Un intervento che parte dalla logica promozionale e non assistenziale, perché tenta di restituire dignità al lavoratore, si è sperimentato a Garbagnate nel Decanato di Bollate (Zona pastorale di Rho). La Caritas cittadina ha proposto un’iniziativa a tutta la comunità pastorale: farsi carico di chi, causa la perdita del lavoro e l’esaurimento degli ammortizzatori sociali (Cig, contratti di solidarietà), rischia di perdere la dignità insieme al lavoro. Con la collaborazione di una Cooperativa sociale alcuni disoccupati con figli minori verranno assunti con regolare contratto di lavoro per un periodo massimo di 6 mesi o per il necessario periodo che consente di accedere agli ammortizzatori sociali. Alla comunità è stata proposta una raccolta di fondi strutturata in modo tale che una famiglia non colpita dalla crisi del lavoro possa farsi carico delle difficoltà di una famiglia invece colpita. Il costo aziendale del lavoratore (circa 10 mila euro per un periodo di 6 mesi ) viene così coperto: 15% dalla Cooperativa sociale, 10% dalla Caritas ambrosiana, 75% dai contributi della comunità cristiana di Garbagnate Milanese.

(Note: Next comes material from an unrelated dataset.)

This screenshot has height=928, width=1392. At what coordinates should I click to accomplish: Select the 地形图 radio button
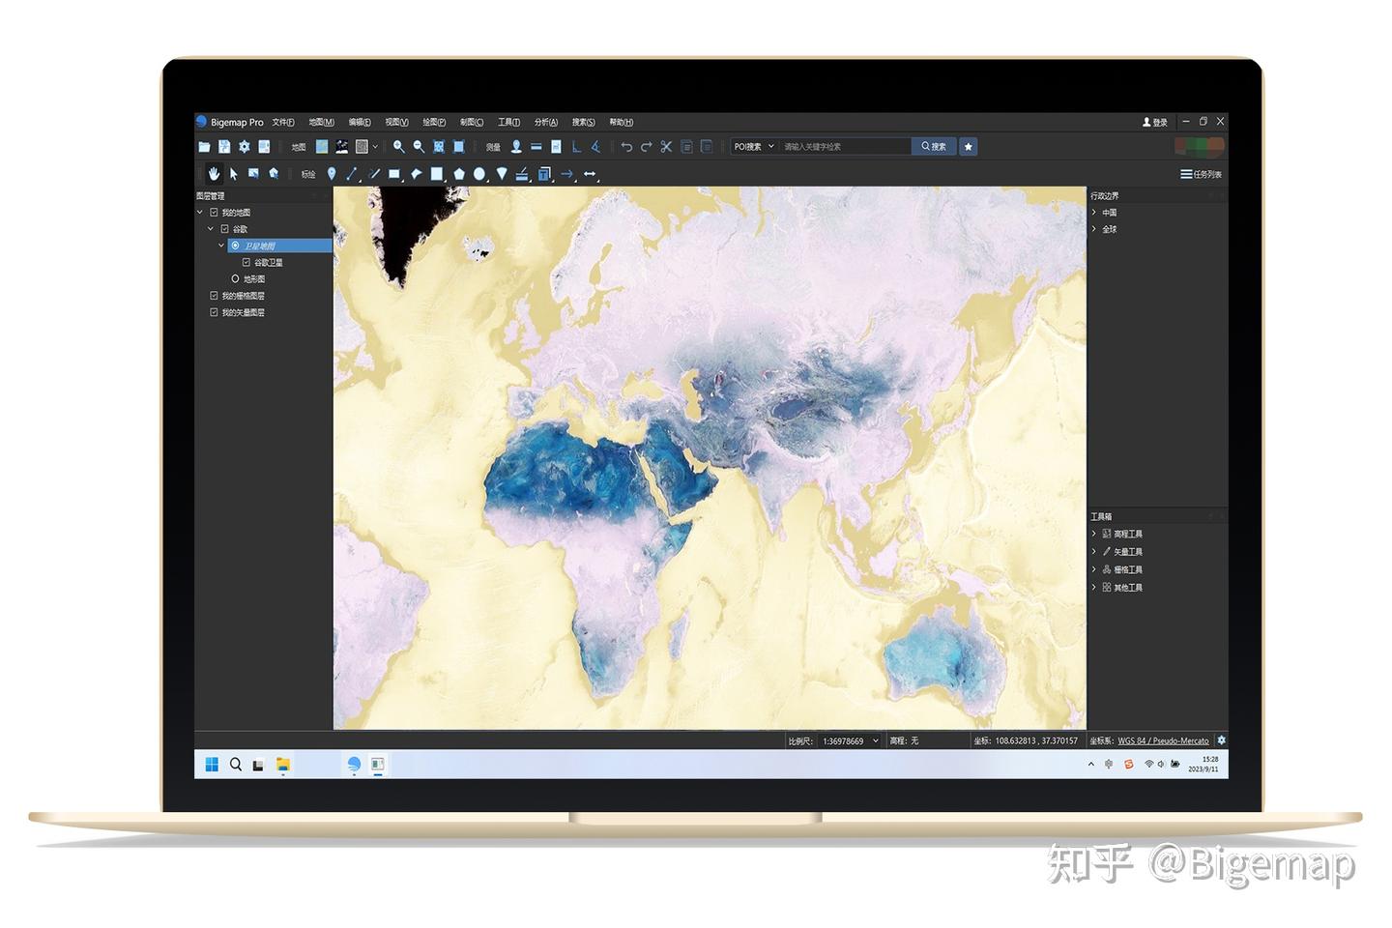click(235, 278)
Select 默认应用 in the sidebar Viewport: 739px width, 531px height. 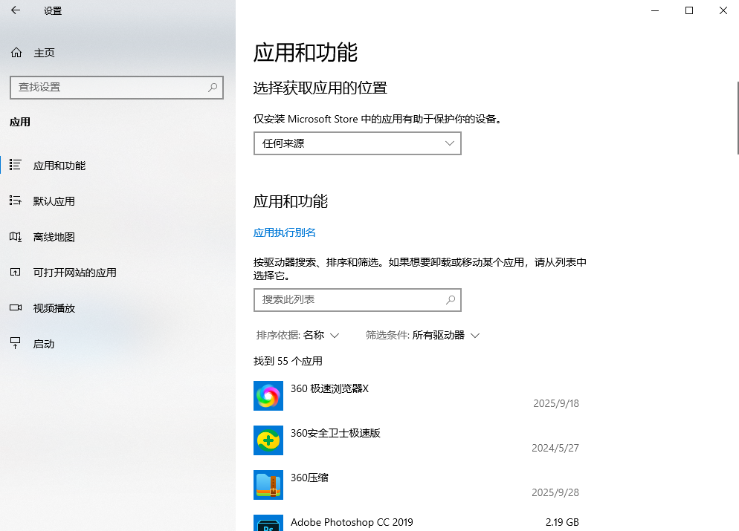tap(54, 201)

A Vimercate (Zona pastorale di Monza) l’esperienza del Fondo ha reso evidente e urgente la necessità di allargare gli interventi organizzando forme di risposta decentrate. Con questa logica sono nati diversi Fondi di solidarietà per iniziativa di Caritas, parrocchie, Acli e Comune.

A Ronco Briantino sono state sostenute sette famiglie (9 mila euro), a Usmate Velate altre 15 famiglie sono state aiutate (11 mila euro). Nel Decanato si sono sviluppate iniziative sulla casa con l’associazione Progetto Ospitalità che dispone di nove appartamenti che accolgono in via temporanea nuclei familiari in difficoltà.

A Concorrezzo è nato il nuovo centro “5 pani e 2 pesci” di distribuzione gratuita di generi alimentari. Nel Decanato alcune Amministrazioni comunali stanno sperimentando la formula dei voucher dando lavoro ad alcune persone disoccupate per attività di utilità sociale.